H is for Hitchcock Woods, the 2,100-acre urban forest that provides home to plants and animals and recreational opportunities for those who live in Aiken.
I is for Iselin as in the Iselin Estate which is now Hopelands Gardens. This gift to the city has paid dividends for decades and provides a home for summer concerts and Christmas lights.
J is for Joye Cottage and Juilliard. The two are interconnected – one a huge estate in downtown and the other a school for talented performing artists in New York. Together they combine for a musical week each year.
K is for Kalmia whose pink blossoms emerge each spring on the short evergreen shrubs. It also lends its name to one of the city’s most notable hills.
L is for Library.

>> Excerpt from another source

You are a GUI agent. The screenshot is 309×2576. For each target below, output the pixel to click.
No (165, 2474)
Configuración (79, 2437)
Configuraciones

The Aiken County Public Library is located in the former Aiken Institute/Aiken Elementary building – one of the city’s oldest. (Even with the L-evator out of commission, it is a prominent structure.)
M is for Municipal Building where city leaders make decisions on the future of Aiken.
N is for Natatorium. It’s not often that one gets to use that word, and USC Aiken has a swimming facility with that name.
O is for Oaks of South Boundary, probably the most photographed/drawn/painted sight in the city.
P is for Palmetto Golf Club, one of the oldest in the state and symbolic of the many courses in Aiken.
Q is for Quail and all the other birds that make their nests in Aiken. (I told you Q, X and Z were hard, so this is a stretch. At least I didn’t say that Q is for Duck.)
R is for Railroad Tracks which run through Aiken and the reason the city was built in the first place.
S is for Sand River that flows through the Woods.
T is for Triple Crown, the annual tribute to horses and the start of spring.
U is for Unpaved Streets. While most cities do everything possible to cover their dirt roads with asphalt, Aiken ensures that those streets in Horse Country remain in their original form.
V is for Virginia Acres, the park on the Southside that affords plenty of opportunity for people to walk, run, skate, play soccer, swing, slide and climb. Recreational opportunities abound throughout the city.
W is for Willcox. The historic hotel on Colleton Avenue has hosted guests from around the world for decades and is the new measure of Southern hospitality in Aiken.
X is for X-ray that represents the growing healthcare industry. No matter what your ailment, there is someone in Aiken who can help. (OK, this was a long reach, but I’ve told you Q, X and Z are hard.)
Y is for Y’all, because as neat as this city’s features are, it wouldn’t be much without you, its people.
Z is for aZaleas. They erupt in blooms of white, pink, lavender, red and orange each spring letting people know that the Augusta National is not the only place where these shrubs grow. (OK, perhaps this is a little cheating, but Zamboni just doesn’t work in Aiken.)
Jeff Wallace is a retired editor of the Aiken Standard.